Stay-at-home fathers

(7 Posts)
dorsetpennt Fri 06-May-11 13:16:23

Thirty years ago, for financial reasons, friends of mine decided that he would stay at home and she would go to work. They didn't want their baby put into a nursery. My friend said the worst aspect for him was the loneliness, as he did not have a network of friends as his wife would have done if she had stayed home.
Now my son and his wife are doing the same, he cares for their toddler and she goes into the city. He is a wonderful father but has the same problem. He takes my granddaughter to playgroup three times a week and he is barely acknowledged. He often feels that he is treated with some suspicion for some reason. I have been to the groups once or twice with him and he is right. One person actually came up and talked to me - my son said that was the first time she came near him. There is another stay at home Dad who does come to one group from time to time, but he is the only one that sits and chats to my son. The playleaders do and obviously like him.
So despite young women today thinking they are far more broadminded etc then we were in fact they are behaving exactly the same way.
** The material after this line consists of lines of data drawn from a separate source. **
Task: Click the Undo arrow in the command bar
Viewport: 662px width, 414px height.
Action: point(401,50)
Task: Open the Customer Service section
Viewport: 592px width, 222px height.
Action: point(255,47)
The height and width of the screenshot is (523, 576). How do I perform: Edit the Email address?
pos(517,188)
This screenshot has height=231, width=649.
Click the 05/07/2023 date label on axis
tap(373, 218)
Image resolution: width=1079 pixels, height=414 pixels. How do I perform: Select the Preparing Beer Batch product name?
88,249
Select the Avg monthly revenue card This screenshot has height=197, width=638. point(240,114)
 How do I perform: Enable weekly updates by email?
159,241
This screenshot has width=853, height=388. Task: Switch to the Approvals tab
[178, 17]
twinklepickers Fri 06-May-11 14:40:20

I agree totally with your experience. However may I suggest that your son gets in touch with his local home education movement - they quite often have Yahoo groups for the area. Many of them will have younger and older children and meet up for coffee etc. and they are all intelligent and moreover sociable people who are used to being different to the norm so are not as judgey as the run of the mill toddler group crowd. smile

Also, praise him because he's doing an amazing thing for his children that many men are not capable of doing.

dorsetpennt Fri 06-May-11 14:54:47

Thank you so much for your kind words and helpful suggestion. I shall pass your suggestions on to him when I visit next week. I do praise him a lot, he is often full of self doubt about his abilities, he doesn't realise that he is really a super father, mummy is super too .
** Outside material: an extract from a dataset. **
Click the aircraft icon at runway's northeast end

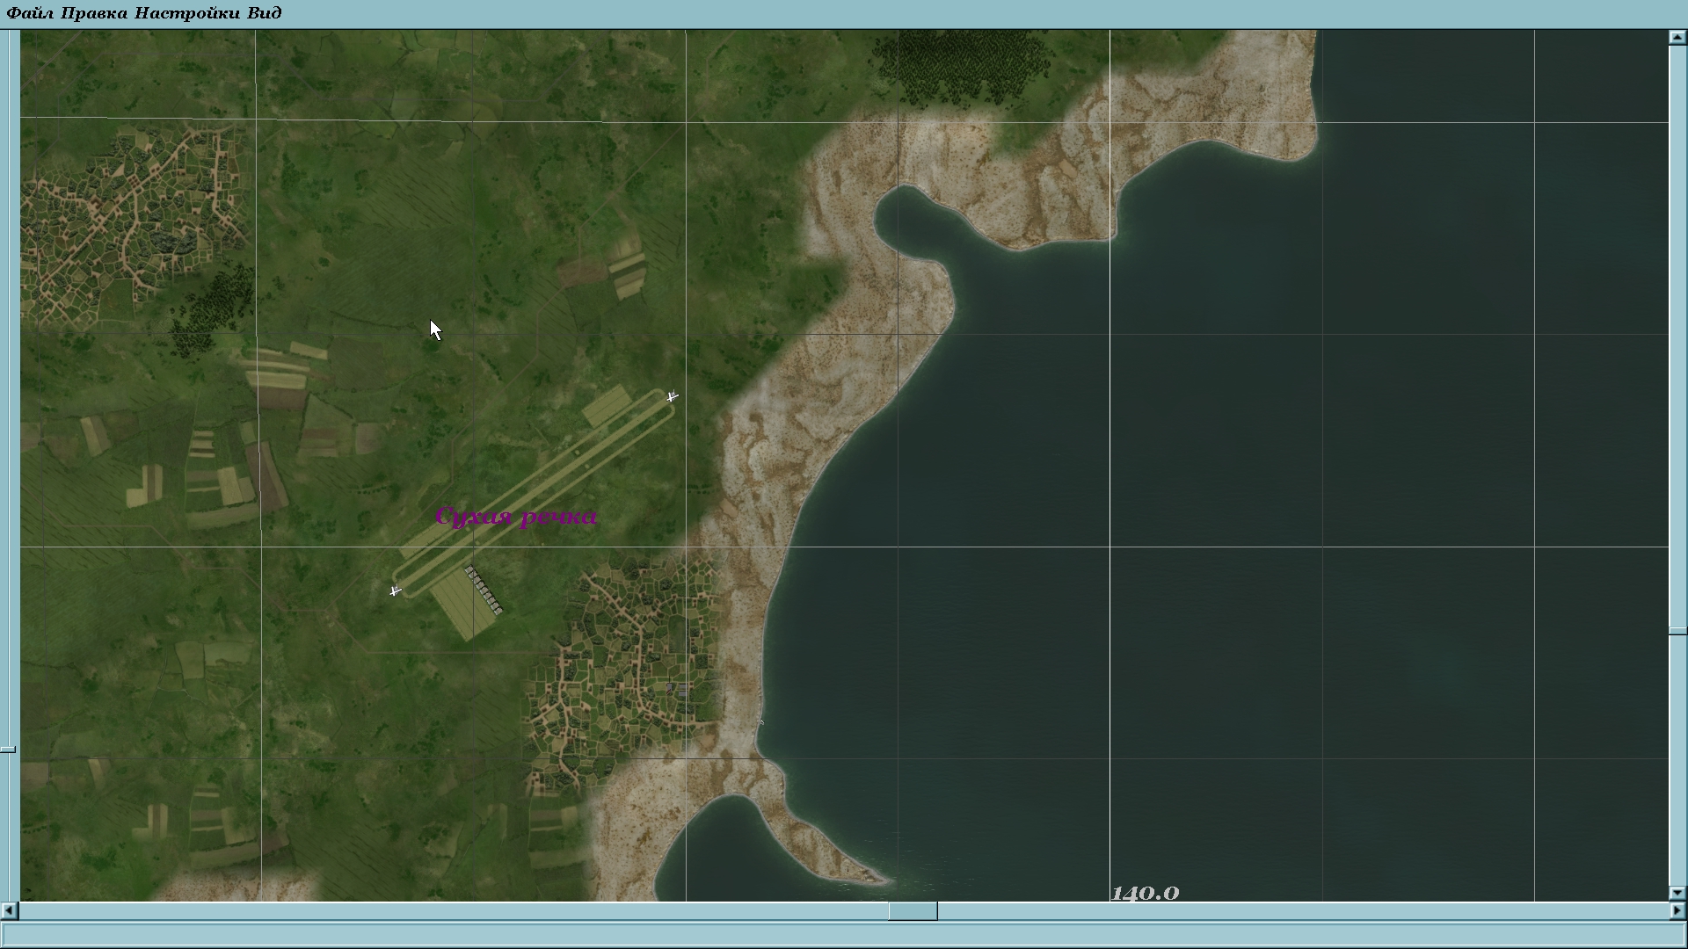672,397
twinklepickers Fri 06-May-11 15:08:48

It's really hard though. My DH went through the same and he felt guilty about taking them to the park for this reason. You'd think women these days would know better after all they don't automatically assume their own husbands are paedophiles, yet the man in the park with the toddlers must be up to something hmm

It's very sad. The best thing he could do though is talk to these people, unless you break down their prejudices it never gets any better. But yes, associate with more intelligent people would be my advice. Makes a huge difference. smile

dorsetpennt Sat 07-May-11 14:13:30

He has made overtures to the various women in the playgroup, he always says hello he is so well mannered, and gets nods for a reply. If he is sitting near enough to a group he tries to make a comment or an observation and receives a one worded reply. He lives in the Richmond area so he surrounded by the people who are better off and live in some very nice houses indeed.These are the so called intelligent type of people you mentioned. Picture a square church hall with seating around it. My son for example will sit facing the door and the women on chairs on the sides of the room. I've seen it. Bless him, he just takes his paper and has one eye on it and one on his daughter. He goes for her sake, luckily he and his wife have a wide circle of friends.
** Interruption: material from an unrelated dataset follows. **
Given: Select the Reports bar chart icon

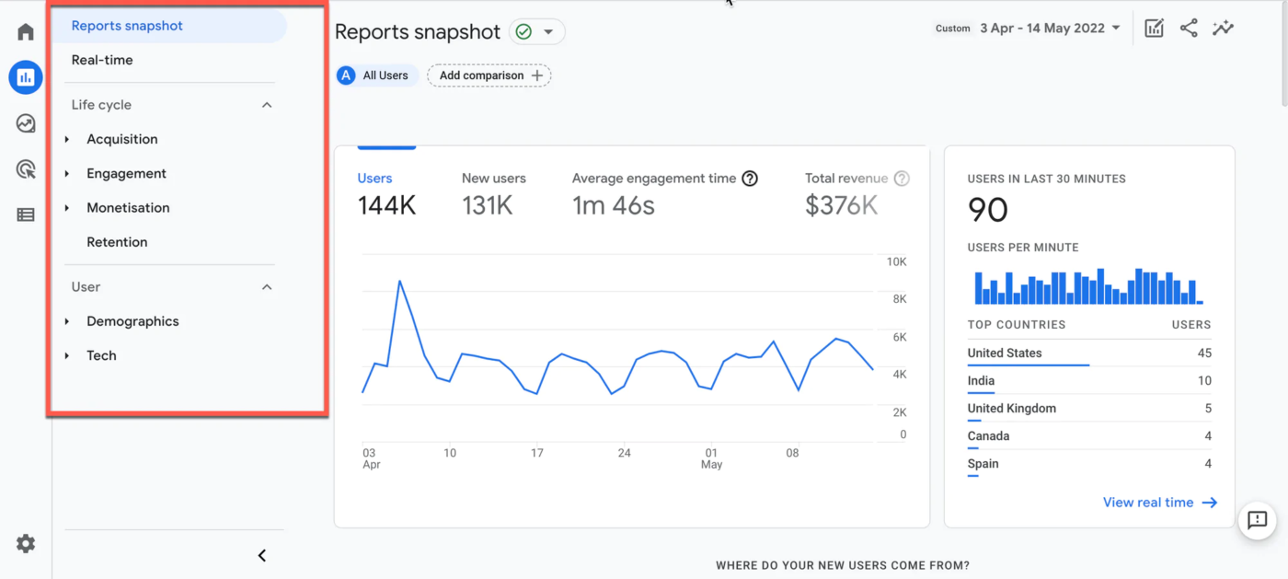Looking at the screenshot, I should pyautogui.click(x=26, y=77).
elizajane Sun 08-May-11 23:51:07

There should be a Children's Centre in every area by law. Each of these should have a fathers' worker whose job is specifically to support and encourage dads. There is also a Children's Information Service in every local authority which should give information on all Children's Centres and all other provision for children and families. Your son should contact these agencies. It sounds like the group he is using is not very good. A good one would make more effort to welcome every parent and facilitate their social contacts with other parents.

Copper Mon 09-May-11 08:27:15

Perhaps they both should look on Mumsnet for local stuff for RIchmond - they both may find congenial people and then link up in reality?